Wave of change in Ulaanbaatar
I have just recently come back from a month long vacation in the countryside, and the changes I see in our dear old capital, Ulaanbaatar, are astonishing. It seems like the city, as a whole, is getting a total makeover.
Colourful flowers growing on roadsides, small children everywhere, buildings being erected left and right and, of course, the road construction projects that are taking place simultaneously -which cause a great deal of frustration among drivers who have to go through every corner of the city to get to their destination.
If I had to name a place in Ulaanbaatar that is most affected by the rapidly growing economy, I would have to say it’s Zaisan. Climbing up to the top of Zaisan Hill used to be a much different experience.
I remember the first time I visited Zaisan with my grandmother and cousins, who were all kids back then. We hiked most of the way and crossed the Tuul River on foot, as there weren’t many transportation methods available. The climb was tiring and the place was very much deserted, but the end was rewarding. I was very young at the time and did not know that my tiny eyes could see the whole of Ulaanbaatar. I could see my home from the top of Zaisan, but now the skeleton structures of giant hotels, resorts and housing complexes block my vision.
The area around Zaisan Hill was considered sacred and protected by the state, as well as the river banks, which were deemed unfit for construction due to the risk of sinking and pollution. But now, the place is filled with the distant sound of clanking and beating from the buildings being erected in every direction.
Earlier this year, the Ministry of Construction and Urban Development said that new buildings cannot be built in the capital as there isn’t enough infrastructure to sustain more buildings. But new buildings are being erected everywhere, and in a matter of weeks. Although new power projects have started, it will take several years before they are finished. Therefore, it makes me wonder how the capital city will manage the energy consumption of all those new buildings, since Ulaanbaatar has to suffer through regular power outages during the winter.

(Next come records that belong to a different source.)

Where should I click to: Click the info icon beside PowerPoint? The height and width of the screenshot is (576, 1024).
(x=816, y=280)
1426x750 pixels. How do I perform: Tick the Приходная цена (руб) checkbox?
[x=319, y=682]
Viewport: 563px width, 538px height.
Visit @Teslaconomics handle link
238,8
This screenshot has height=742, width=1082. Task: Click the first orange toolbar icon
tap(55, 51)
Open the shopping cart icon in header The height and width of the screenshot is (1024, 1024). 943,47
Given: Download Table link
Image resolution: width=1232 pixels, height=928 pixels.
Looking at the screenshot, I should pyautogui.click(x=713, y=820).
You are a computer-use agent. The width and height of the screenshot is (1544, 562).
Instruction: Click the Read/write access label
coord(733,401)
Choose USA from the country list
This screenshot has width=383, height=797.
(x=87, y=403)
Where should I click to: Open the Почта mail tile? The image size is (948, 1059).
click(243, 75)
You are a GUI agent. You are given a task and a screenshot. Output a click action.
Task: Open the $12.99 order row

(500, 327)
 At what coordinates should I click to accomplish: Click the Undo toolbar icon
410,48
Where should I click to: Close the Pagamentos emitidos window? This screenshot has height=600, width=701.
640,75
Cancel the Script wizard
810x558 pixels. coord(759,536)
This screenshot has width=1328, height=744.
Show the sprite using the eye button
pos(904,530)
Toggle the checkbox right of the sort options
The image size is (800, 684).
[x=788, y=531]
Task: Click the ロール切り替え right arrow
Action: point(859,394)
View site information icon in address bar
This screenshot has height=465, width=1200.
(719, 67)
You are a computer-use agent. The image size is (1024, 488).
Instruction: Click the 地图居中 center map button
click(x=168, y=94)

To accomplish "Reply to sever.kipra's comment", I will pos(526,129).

Buildings aside, I also saw reconstruction of perfectly good roads and removal of pedestrian walks that were built the year before, such as the one in front Wrestling Palace and the one in the 13th district crossing. Everyone in the capital knows this is an opportunity for corruption to take place. For instance, start a road project to get some money out of it (which will affect the quality of the road) and start a reconstruction project the next year, which will provide another opportunity to loot. Such examples are a dime a dozen, the public is aware of it, newspaper editorials complain about it, but nothing ever gets done.
Yesterday, a capital city management spokesperson said that over 300 million MNT was used for flower decoration around the city. While flowers are nice to look at, they have no long-term or practical value. Especially in Mongolia, where the climate is so irregular and extreme, those flowers -paid for which by tax payer money- will not last two months. Everyone knows this. The locals call them a “single serving flower.” They are planted every year and die off before October.
If that 300 million MNT was used for the betterment of a more lasting terrain, such as the education or health sector, in dire need of improvement, maybe Ulaanbaatar residents will see real improvement.
It pleases me to see all the development and change taking place in Ulaanbaatar, but I also see so much waste and careless stewardship of tax payer money.
The summers in Mongolia are very fleeting and precious. It’s the construction season, tourist season, vacation season, and a time to prepare for the bitter winter that is surely heading our way. So, to make the most of it, people dress in a flamboyant manner, children are outside playing, people are a bit less careful, and a bit more anxious to have fun. But let’s not forget to look beyond our momentary bliss, towards important things like the betterment of our city, nation and future.